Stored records
+ + +

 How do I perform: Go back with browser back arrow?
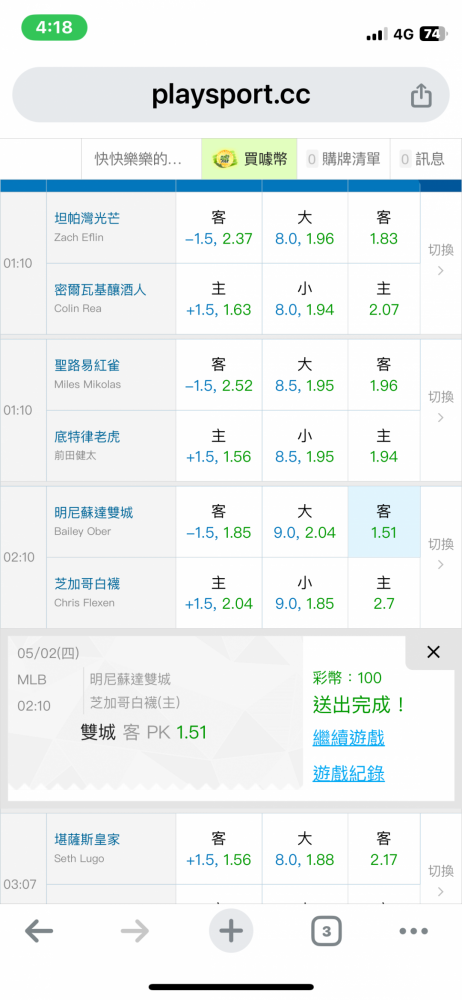[39, 932]
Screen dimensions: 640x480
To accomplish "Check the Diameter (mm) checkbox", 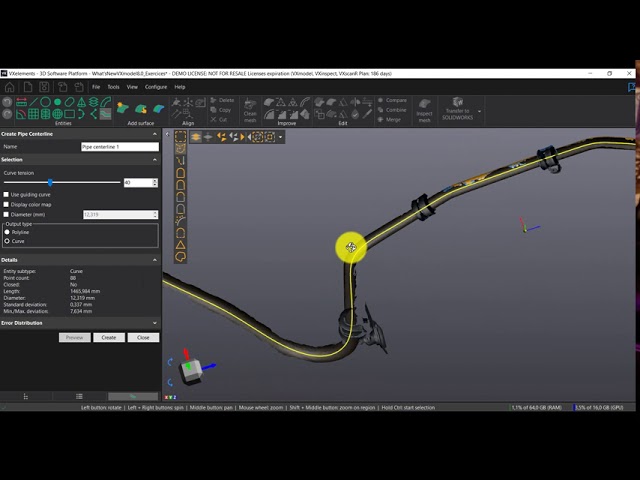I will 6,214.
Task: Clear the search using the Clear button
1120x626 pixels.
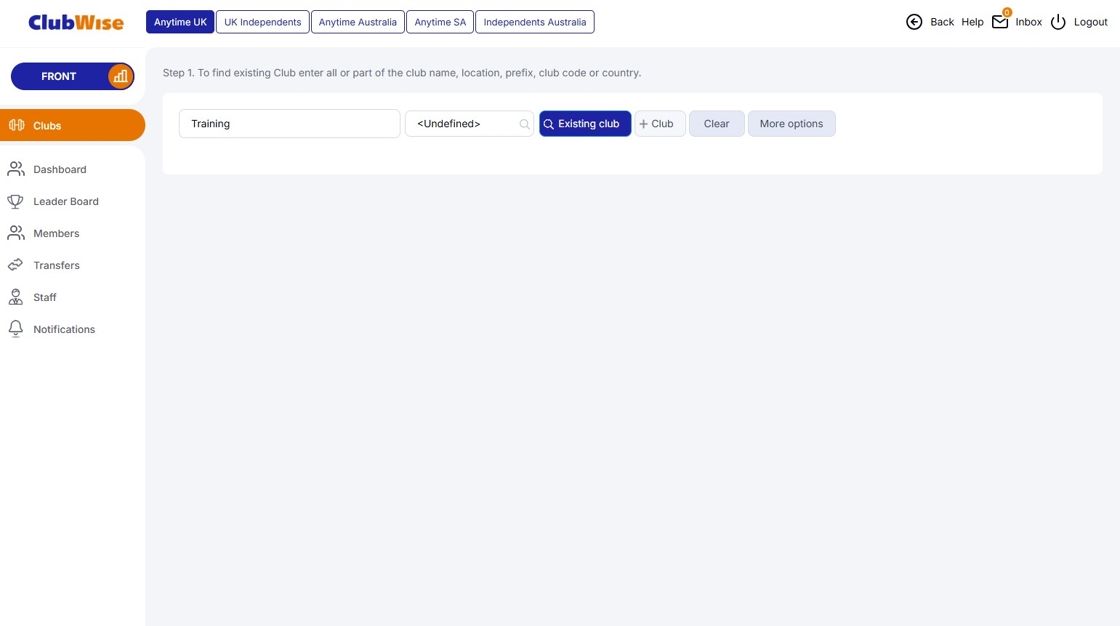Action: 716,123
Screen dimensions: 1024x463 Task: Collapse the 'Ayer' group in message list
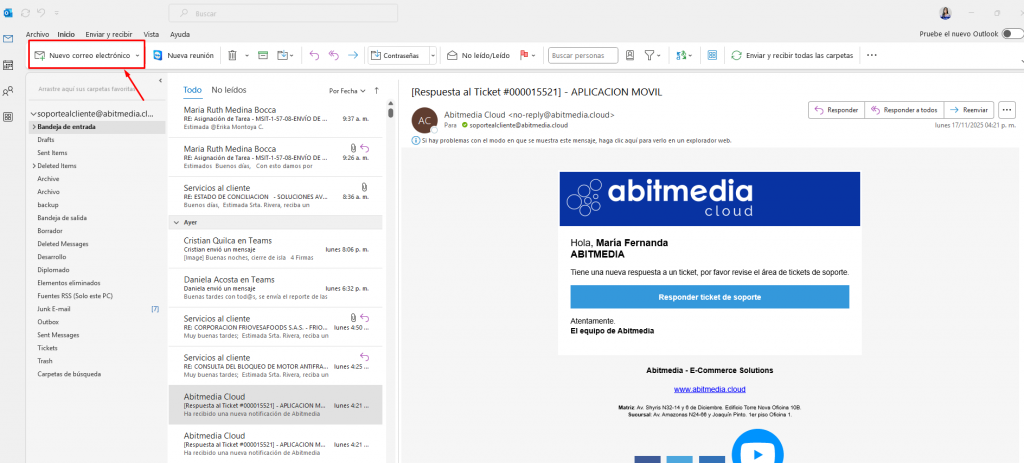pos(176,222)
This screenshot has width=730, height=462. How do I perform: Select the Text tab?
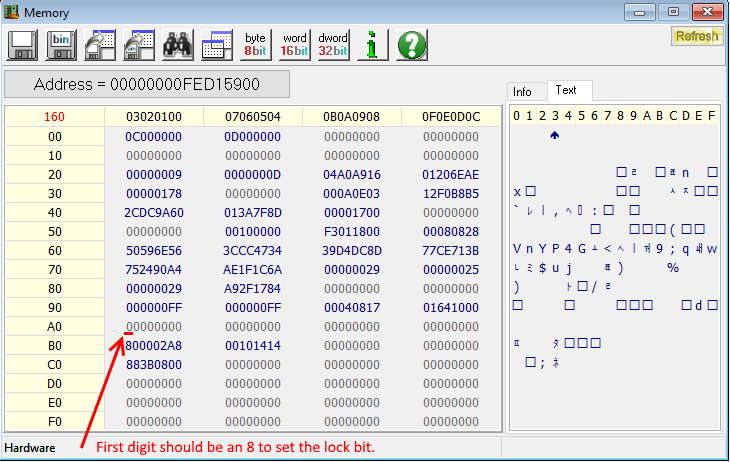click(566, 90)
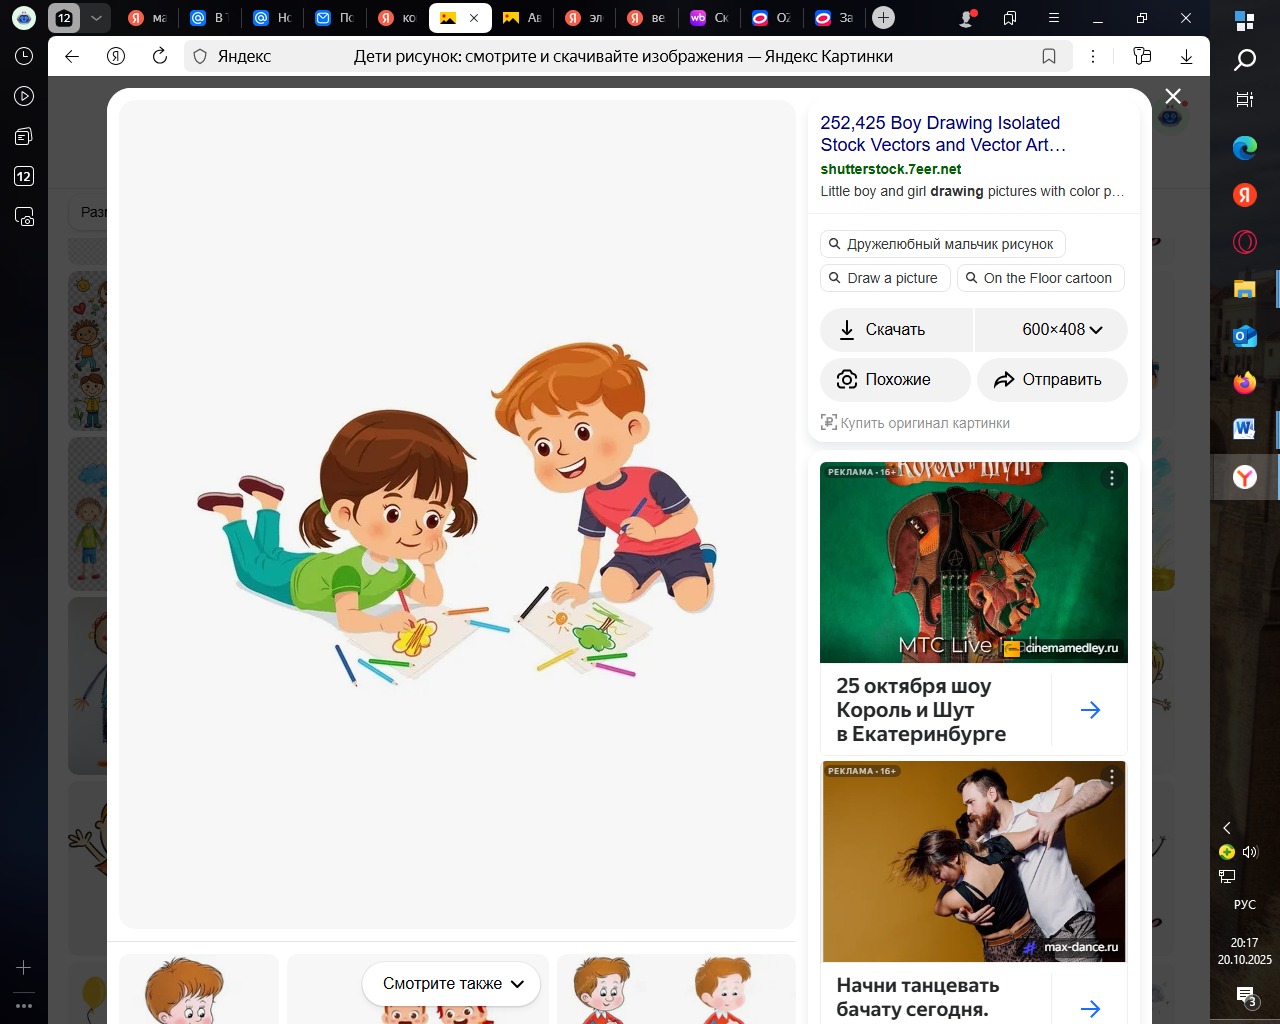Click the children drawing image preview

[x=457, y=514]

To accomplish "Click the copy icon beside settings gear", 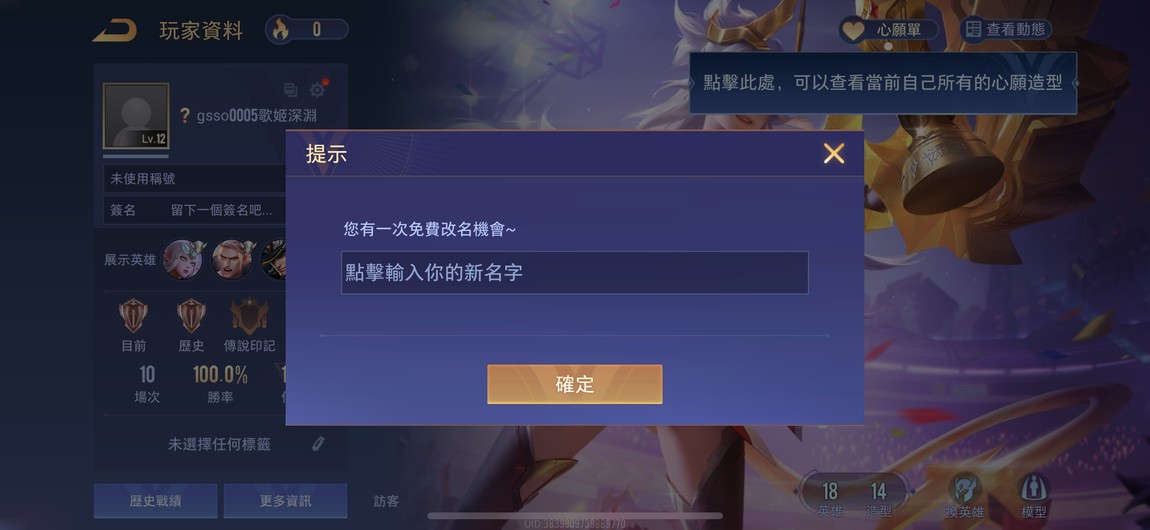I will (x=291, y=90).
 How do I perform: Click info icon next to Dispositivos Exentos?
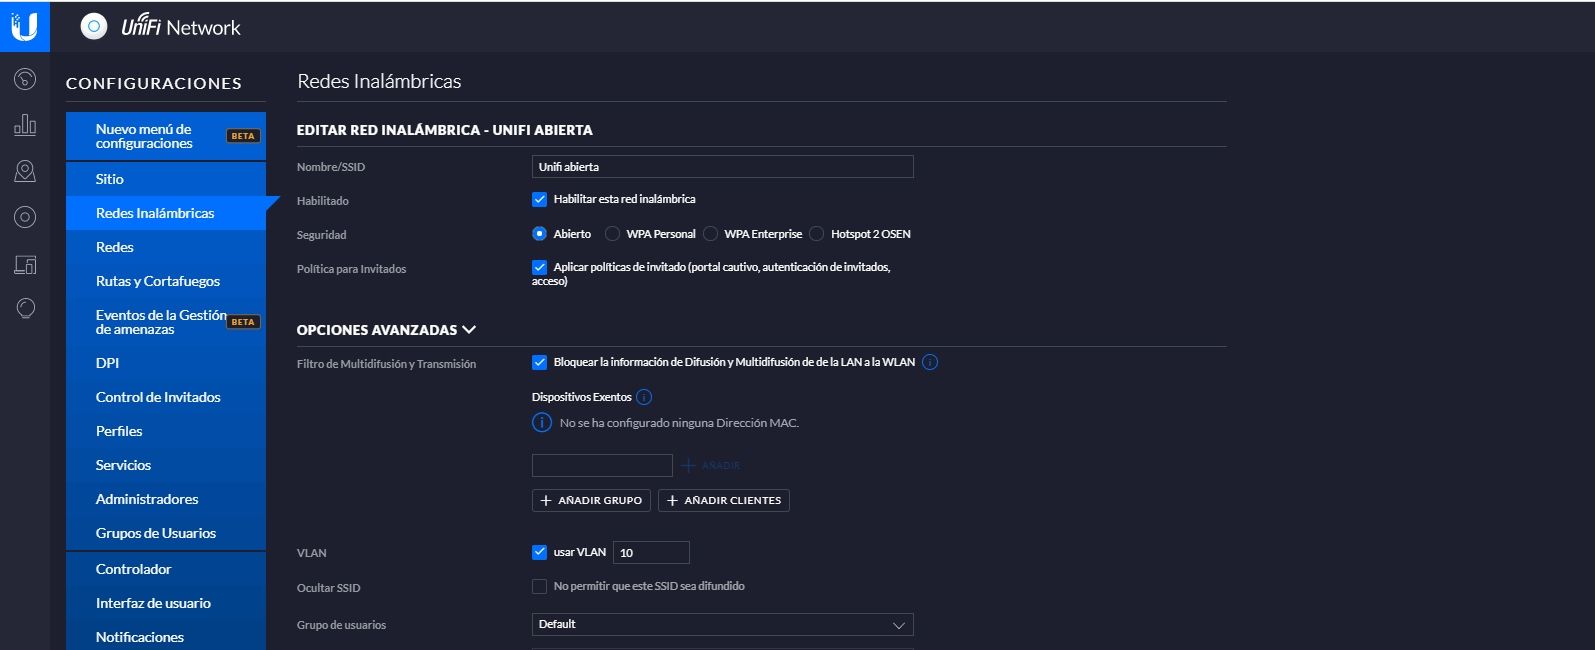point(644,397)
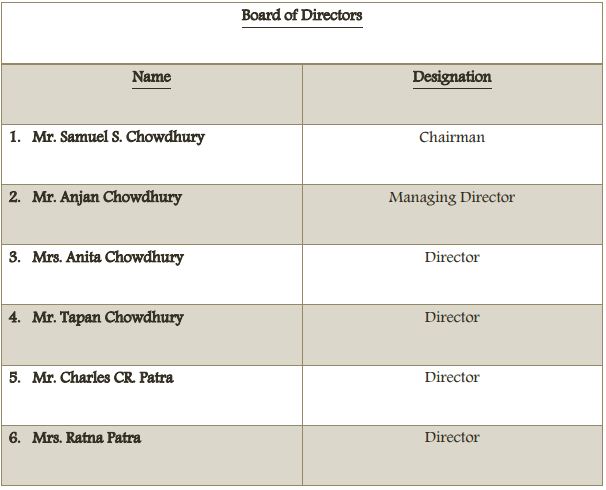Click the Board of Directors title
Image resolution: width=606 pixels, height=490 pixels.
pos(302,16)
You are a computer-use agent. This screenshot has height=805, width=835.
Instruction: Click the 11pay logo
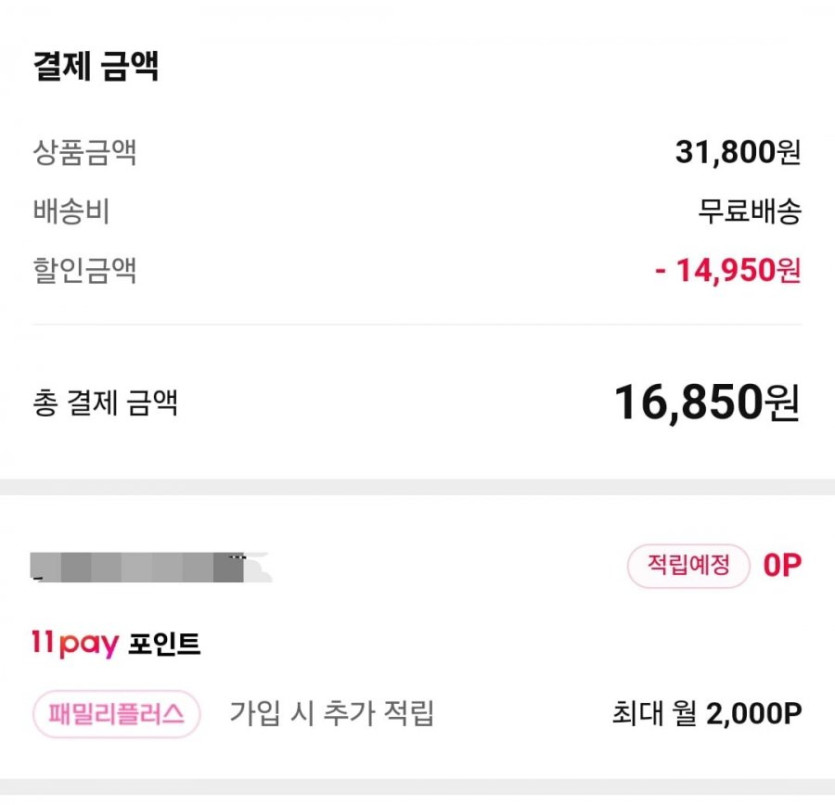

+ + +

• TASK DETAILS: Please retype the lines from the one containing "You are a computer-use" through the last line of the records above, exactly as written, and leave out any pictures.

• RESPONSE TO THE TASK:
You are a computer-use agent. This screenshot has height=805, width=835.
Instruction: Click the 11pay logo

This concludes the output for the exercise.